Frutto del lavoro di un team del Nevada Desert Research Institute, è in sviluppo un rivoluzionario sistema per far fronte alla siccità: un drone in grado di stimolare le piogge nelle aree interessate da scarse precipitazioni, incrementandole del 10%
Questo progetto sfrutta per la prima volta l’azione delle particelle di ioduro d’argento per stimolare la pioggia.
“Dai primi esperimenti – fanno sapere gli scienziati – è stato appurato che il drone ha prodotto il 10% di pioggia in più”.

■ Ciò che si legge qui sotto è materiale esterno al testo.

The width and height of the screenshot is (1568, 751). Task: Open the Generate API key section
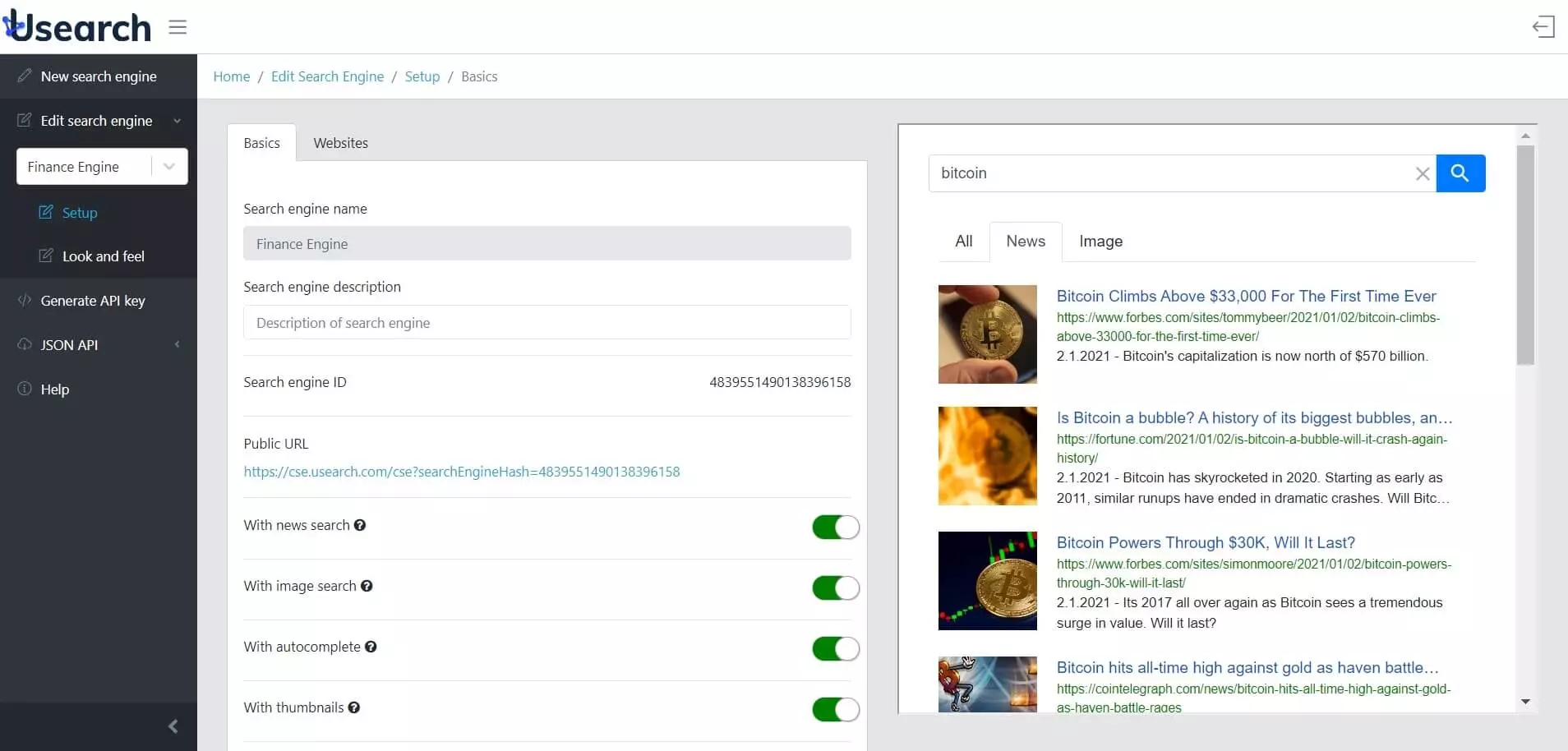coord(92,301)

Il coordinatore del team di ricerca, Jeff Tilley, sostiene che il drone permetterà di “sparare sulle nuvole alcune particelle di ioduro d’argento che facilitano il formarsi della pioggia”.

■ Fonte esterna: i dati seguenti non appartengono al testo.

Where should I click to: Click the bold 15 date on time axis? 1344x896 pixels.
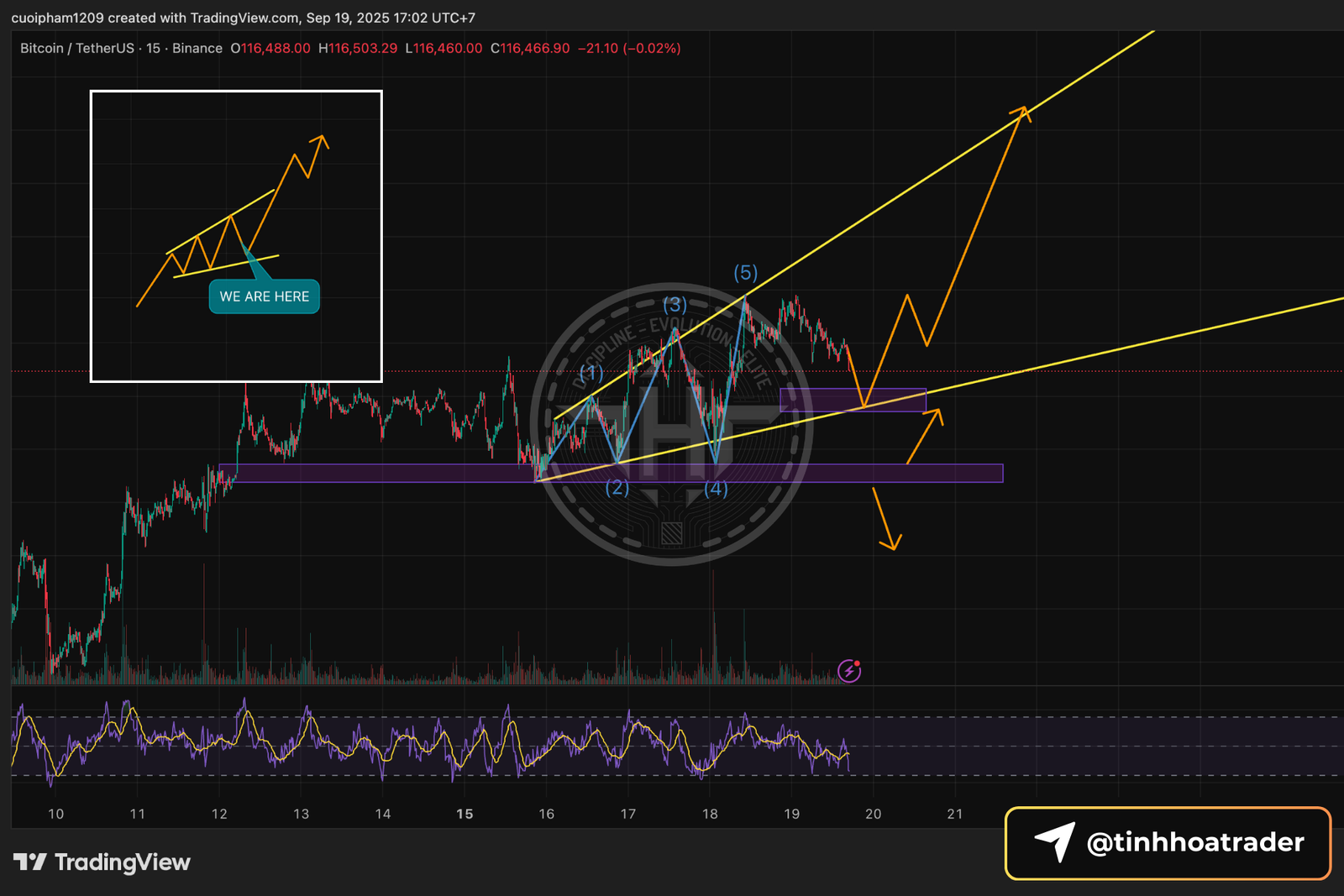465,814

I droni sono velivoli comandati da remoto, in grado di svolgere i compiti più disparati: dai postini di Amazon ai droni poliziotti o guide turistiche, dai soccorritori anti-valanghe fino ai droni giornalisti.
L’inseminazione delle nuvole
Un processo definito “cloud seeding”, letteralmente “inseminazione delle nuvole”. I test mettono in luce che per ogni 25-45 ore di volo questo sistema è in grado di stimolare quasi un miliardo di litri d’acqua, pari a circa il 10% del normale volume di pioggia che avviene in una precipitazione.
Anche in Italia si sta lavorando ad un progetto analogo che metterà in campo una tecnologia simile, per Levissiva Spedizione Ghiacciai. Una tecnologia simile è all’opera anche nel progetto italiano Levissima Spedizione Ghiacciai. Lo studio coinvolge l’Università Statale di Milano in Alta Valtellina con lo scopo di “studiare la fusione glaciale con le migliori attrezzature di rilevamento aereo, l’occhio tecnologico di un satellite Nasa per acquisire immagini ad altissima risoluzione e una stazione meteorologica all’avanguardia che acquisisce dati energetici”.